03 abr, 2019 - 12:35 • Redação
Tinha sete anos quando foi retirada da família. A mãe tinha morrido há três anos, deixando sete filhos a cargo do pai. Filipa era, “infelizmente”, a mais nova. “Lembro-me que o meu pai chegava bêbedo a casa e batia nos meus irmãos. Depois os meus irmãos batiam-me”, descreve ao programa da Renascença As Três da Manhã. Era esta a sua rotina.
“Na escola viam que eu era uma criança diferente das outras”, diz Filipa, acrescentando que muitas vezes ia para as aulas sem comer. Foi a escola que fez queixa da situação e acabou por ser retirada da família. Foi para uma instituição, assim como uma das irmãs, a única pessoa com quem falou durante os primeiros meses que esteve naquele que era o seu novo lar.
Passado algum tempo, a instituição onde estava fechou e Filipa foi transferida para outra, onde recomeçou um cenário de violência. “Uma funcionária batia-me por não querer ir à casa de banho fazer xixi. Ainda hoje tenho marcas no corpo.”

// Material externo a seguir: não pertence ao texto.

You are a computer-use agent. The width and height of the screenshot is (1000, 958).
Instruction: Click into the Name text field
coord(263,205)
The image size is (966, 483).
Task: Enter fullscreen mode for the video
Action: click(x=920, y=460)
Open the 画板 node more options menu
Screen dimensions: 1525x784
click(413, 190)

Filipa é uma das muitas crianças que sofrem vários tipos de violência em contexto familiar. Filipa é de Lisboa, mas no Porto, estudos indicam que uma em cada 10 crianças é vítima de violência grave.
Por três vezes, Filipa esteve à beira de ser adotada, o que acabou por nunca acontecer. Atualmente, já não está institucionalizada e pouco se relaciona com a sua família biológica. “Relaciono-me com todos se falarem comigo, senão não toco neles.”
Questionada sobre se sente alguma forma de amor pela família biológica, é perentória: “Não, a família sou eu que escolho. Felizmente tenho uma família minha, aquela que me acolheu aos 16 anos. Foi um milagre.”
Sobre o futuro, Filipa deseja ter três filhos, um deles adotado. Vai voltar a estudar em setembro, porque “sem estudos não sou ninguém na vida” e depois quer trabalhar, “ir à luta”.
Sobre o seu passado negro, diz que fala “com orgulho”, mas reconhece que “dói”, ainda hoje. Apesar de recordar com tristeza a sua infância, admite ter também “muitas memórias boas” e ter aprendido que “nem todas as tempestades são para ficar”.
“Ainda tenho esperança no sol”, acrescenta.
Aos que passam por situações semelhantes, Filipa aconselha a que peçam ajuda e deixa uma mensagem de esperança: “Tudo passa.”